Solved – Is it pointless to use Bagging with nearest neighbor classifiers

baggingk nearest neighbour

In page 485 of the book [1], it is noted that "it is pointless to bag nearest-neighbor classifiers because their output changes very little if the training data is perturbed by sampling". This is strange to me because I think the KNN method has high variance when $K$ is small (such as for nearest neighbor method where $K$ is equal to one), and that makes it perfect for bagging. What is wrong with this intuition?

[1] Witten, Ian H., et al. Data Mining: Practical machine learning tools and techniques. Morgan Kaufmann, 2016.

Best Answer

In the original paper about bagging, Breiman refers to this point. He explains that unstable learners are likely to give different prediction for modified datasets and likely to benefit from bagging. On the other hand, stable learners (take to the extreme a constant), will give quite similar predictions anyway so bagging won't help.

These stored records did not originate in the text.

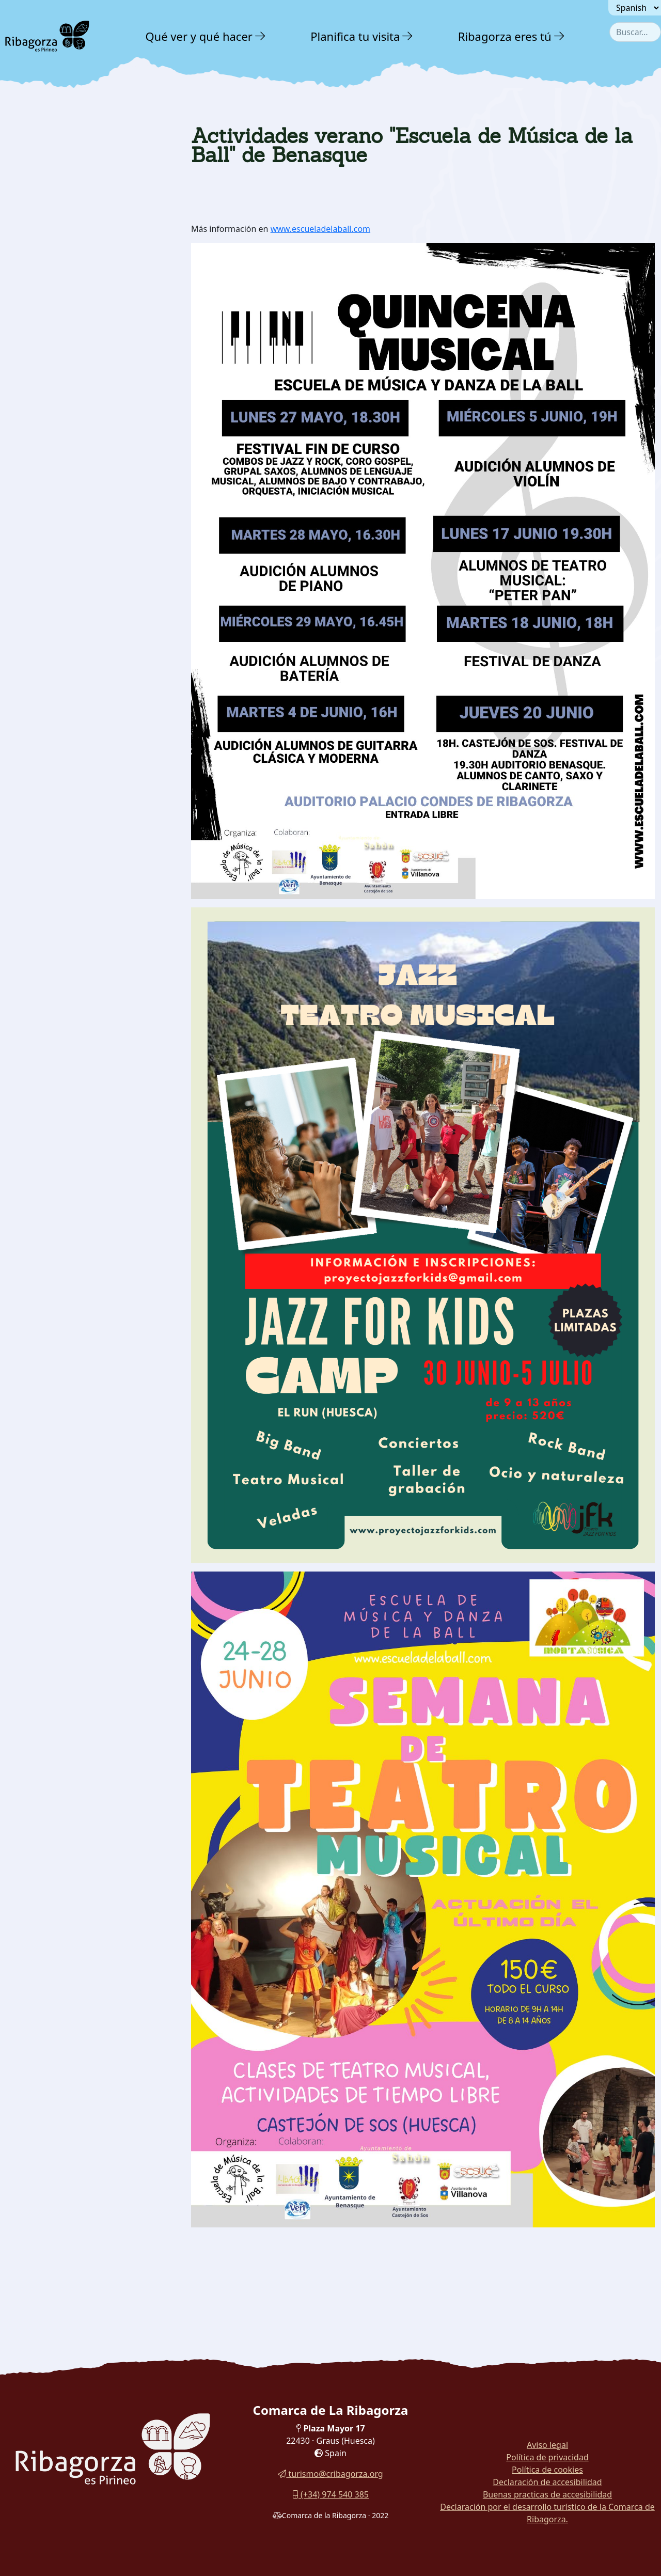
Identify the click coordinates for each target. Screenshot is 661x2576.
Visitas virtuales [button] (55, 302)
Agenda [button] (32, 235)
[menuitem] (206, 36)
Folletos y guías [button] (53, 280)
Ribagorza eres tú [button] (505, 36)
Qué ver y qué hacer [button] (198, 36)
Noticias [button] (33, 213)
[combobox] (635, 32)
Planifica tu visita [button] (355, 36)
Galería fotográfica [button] (63, 257)
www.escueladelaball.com (320, 228)
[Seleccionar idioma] (634, 7)
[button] (261, 36)
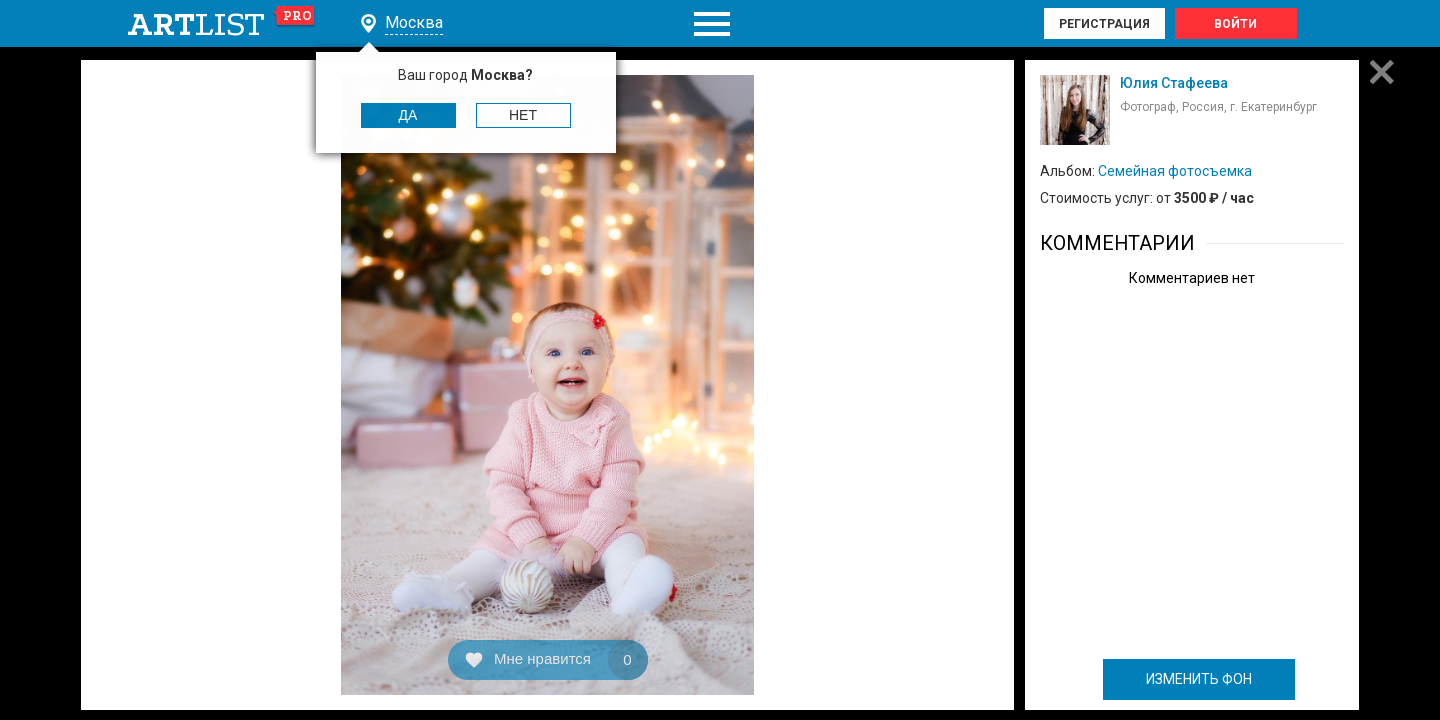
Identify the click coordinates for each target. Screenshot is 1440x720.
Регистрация (1104, 24)
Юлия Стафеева (1174, 83)
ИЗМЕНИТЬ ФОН (1199, 679)
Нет (523, 115)
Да (408, 115)
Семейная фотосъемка (1175, 171)
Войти (1235, 24)
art (221, 24)
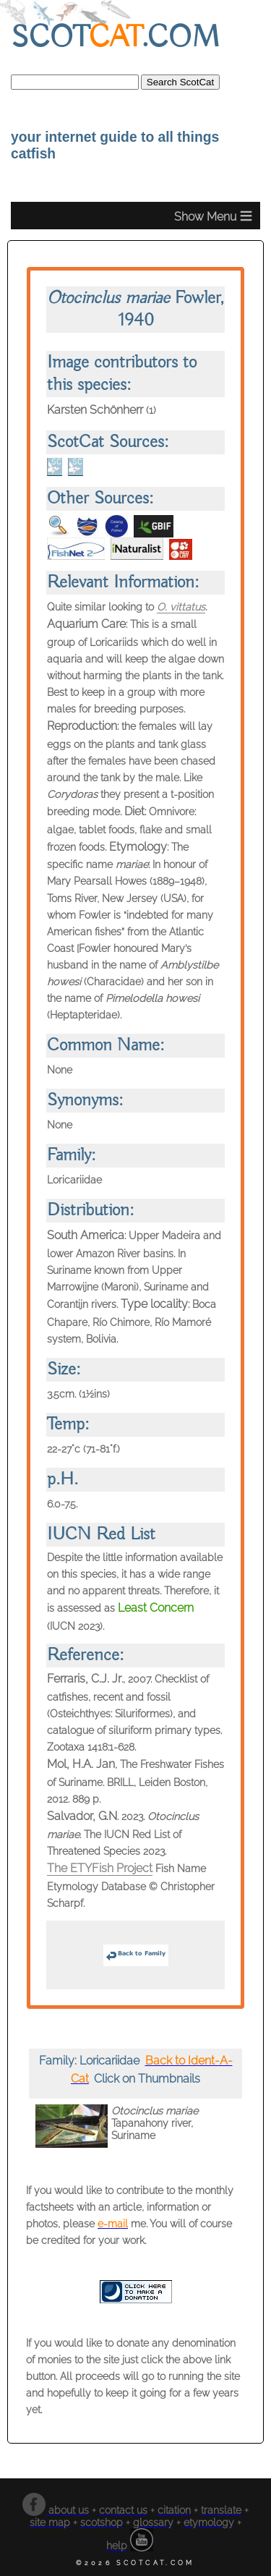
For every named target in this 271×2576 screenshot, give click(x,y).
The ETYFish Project (99, 1868)
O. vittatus (181, 606)
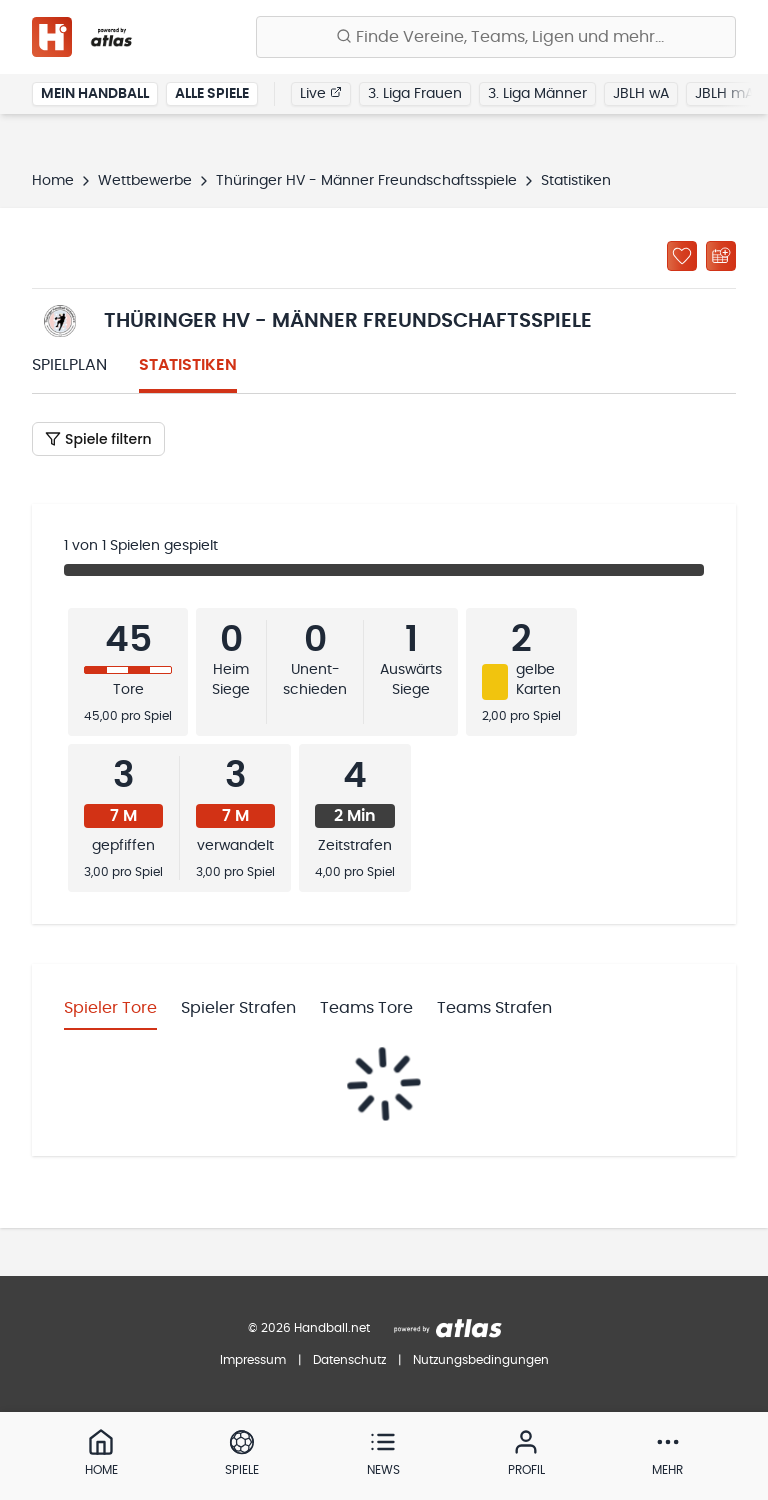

He also refer to specific algorithms stability:

Unstability was studied in Breiman [1994] where it was pointed out that neural nets, classi cation and regression trees, and subset selection in linear regression were unstable,while k-nearest neighbor methods were stable.

Breiman [1994] is "Breiman,L.(1994)Heuristics of instability in model selection,Technical Report, Statistics Department, University of California at Berkeley."

I think the Breiman extended the technical report into Heuristics of Instability and Stabilization in Model Selection but he hardly refers to knn there.

I your intuition is correct. The lower k the more unstable the model will be. The more we modify the dataset, the higher probability the use a different set of neighbors. If you take k=1 and modify the dataset enough so the probability of getting the same neighbor is less then 80%, bagging should help. I think the the use case Breiman had in mind is a higher k and more delicate modifications. If you have k of 10 and probability of having the same neighbour of 99%, the results will be quite stable.